Role of mitochondrial dysfunction in the development of nutrient-induced hyperinsulinemia

Abstract

Pancreatic beta cells sense fluctuations in circulating nutrients and adjust the rate of insulin secretion to maintain glucose homeostasis. Mitochondria integrate changes in nutrient flux to the generation of signals that modulate insulin secretion via oxidative phosphorylation. Type 2 Diabetes (T2D) is characterized by beta cell mitochondrial dysfunction and impairment of insulin secretion. Early stage progression of this disease in obese and pre-diabetic subjects is characterized by basal hypersecretion of insulin and increased insulin resistance in peripheral tissues including muscle, liver and adipose tissue. Whether basal hypersecretion of insulin or insulin resistance is the primary defect in T2D progression is still debated. The molecular mechanism underlying basal insulin hypersecretion and how it may lead to beta cell failure are not understood. Herein, we optimize a model of glucolipotoxicity that results in increased basal and reduced stimulated insulin secretion response.

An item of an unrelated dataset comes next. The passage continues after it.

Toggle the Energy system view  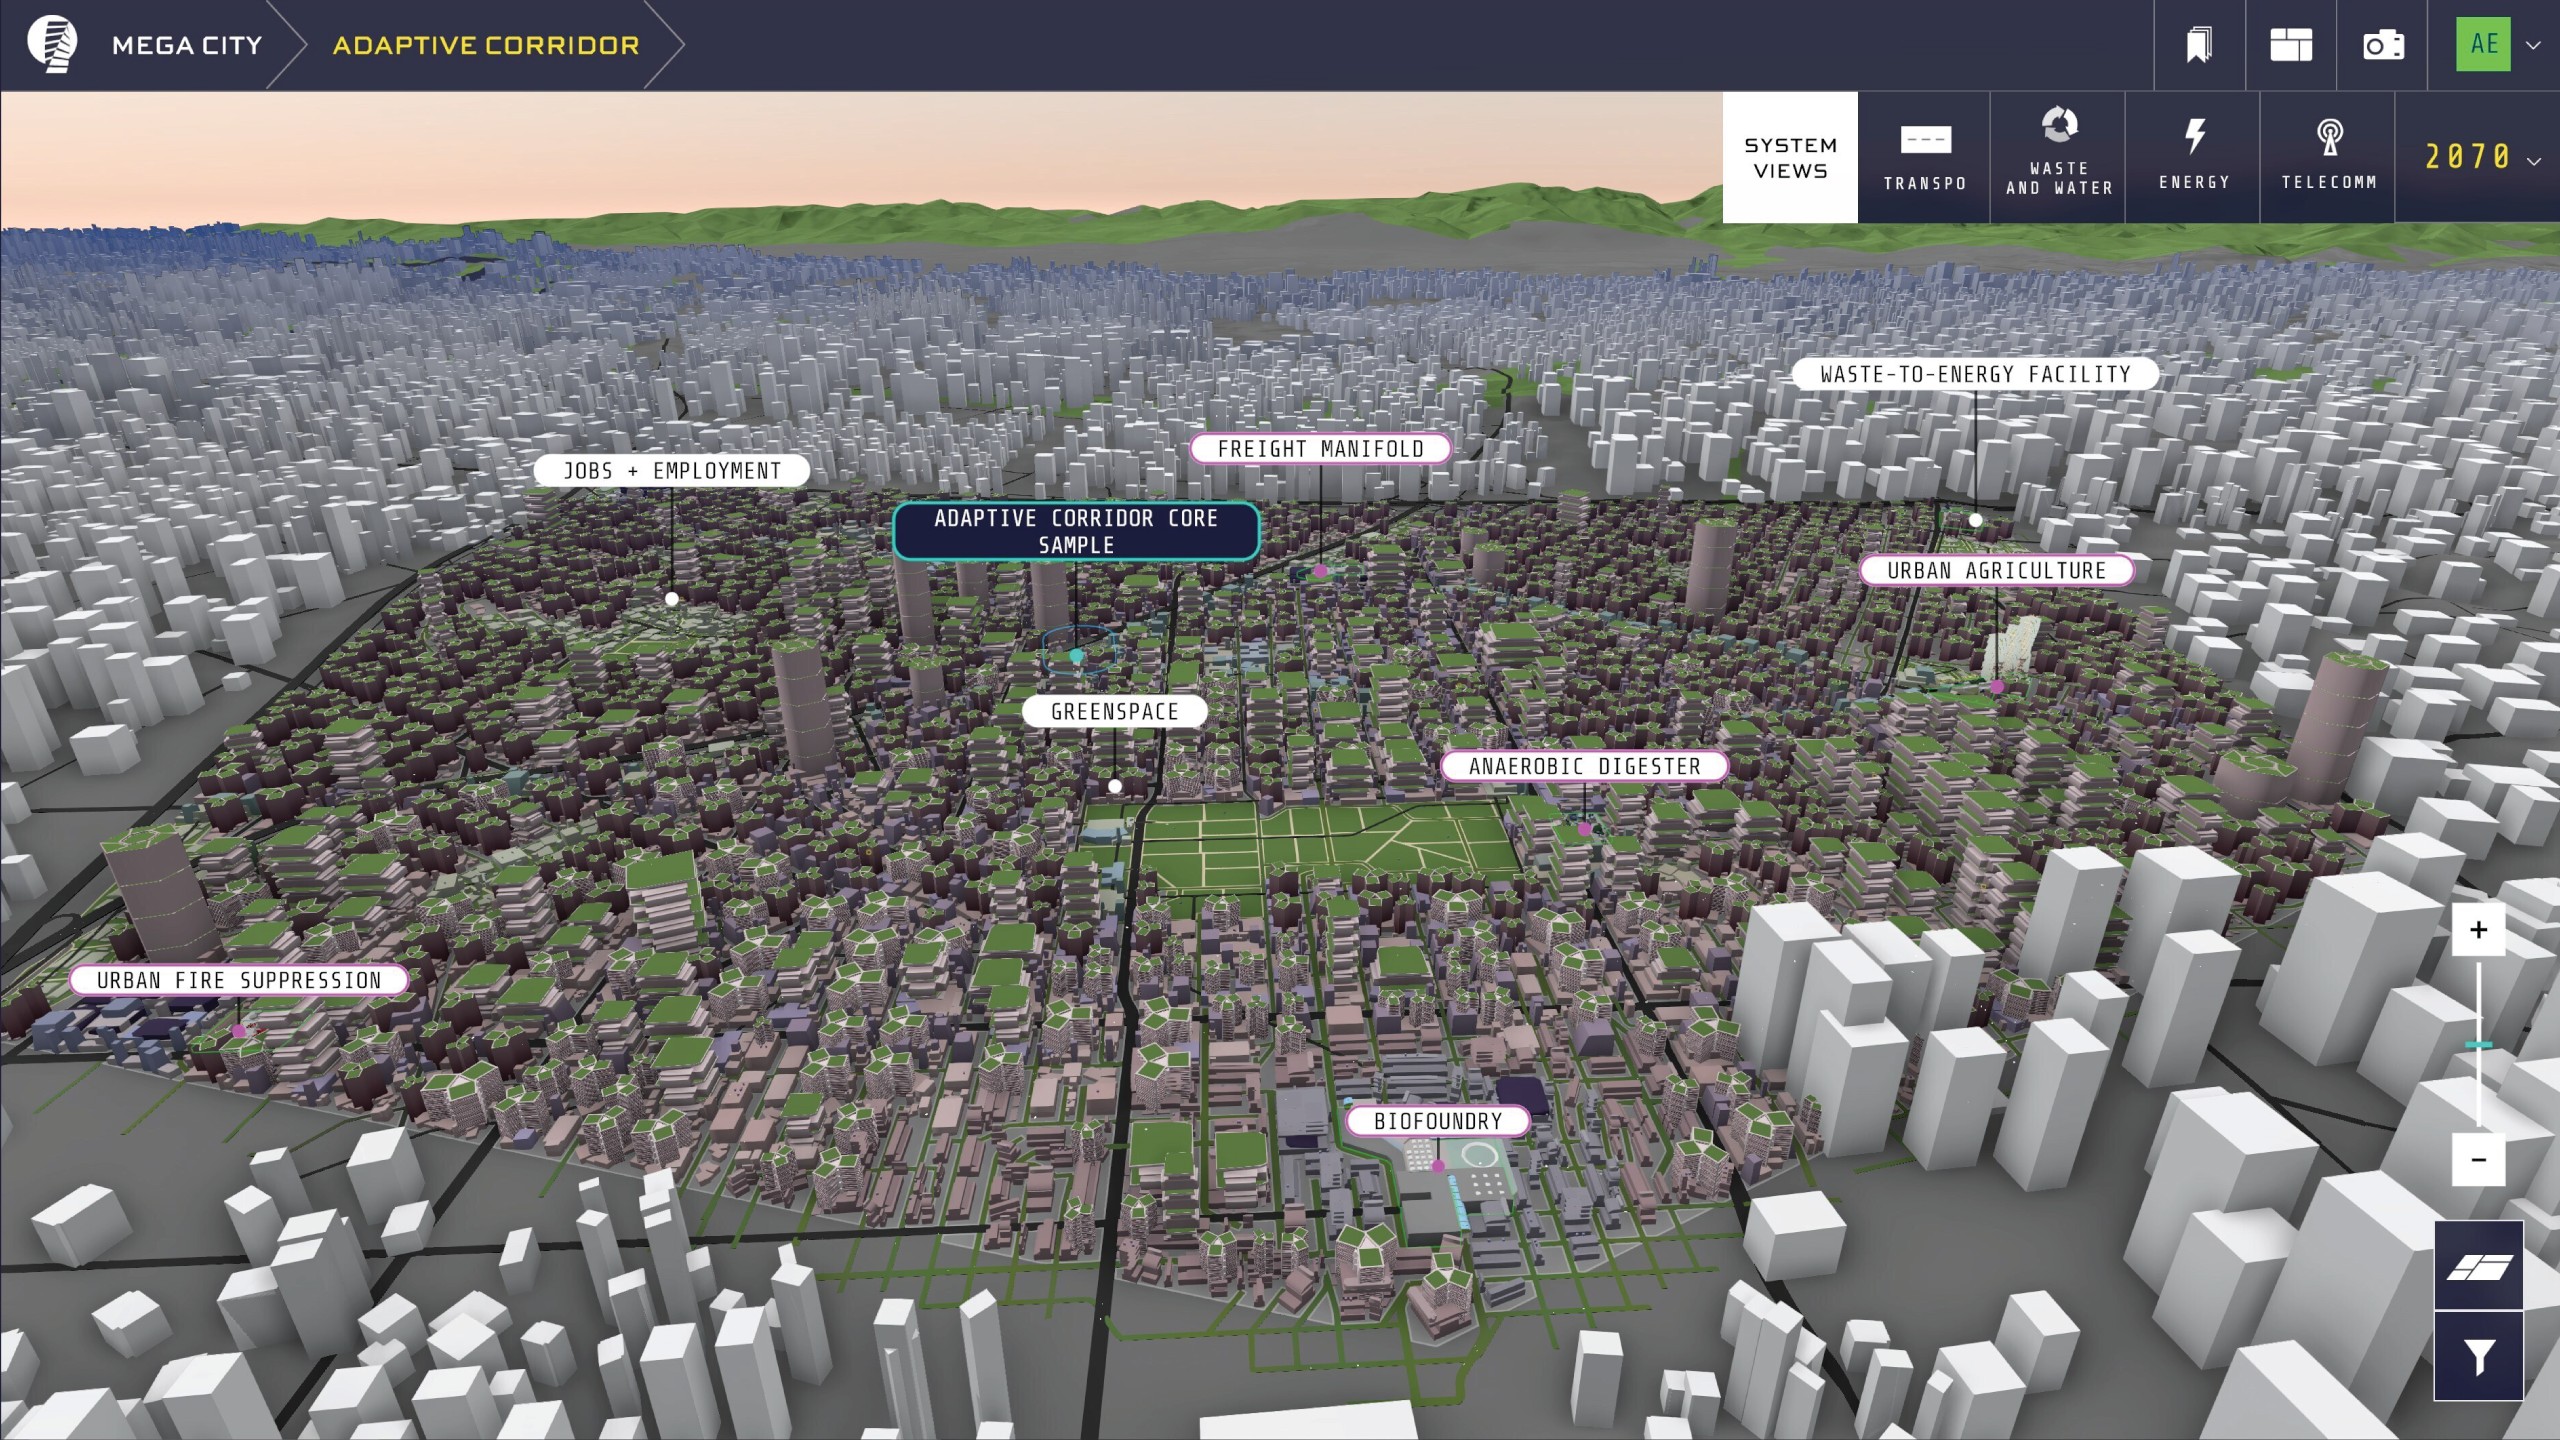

Furthermore, we show that pancreatic islets exposed to excess nutrients in vitro or isolated from high fat diet fed animals, have a decreased bioenergetic efficiency, which is characterized by increased mitochondrial proton leak. Leak represents the fraction of oxygen consumed that is not coupled to ATP production. We show that leak is sufficient to induce insulin secretion at basal glucose levels and that nutrient-induced insulin secretion at basal glucose is leak-dependent. Finally, we identify the mitochondrial permeability transition pore (PTP) as the source of the leak. Our findings suggest the PTP may be a potential therapeutic target to prevent/delay the onset of hyperinsulinemia in pre-diabetic subjects.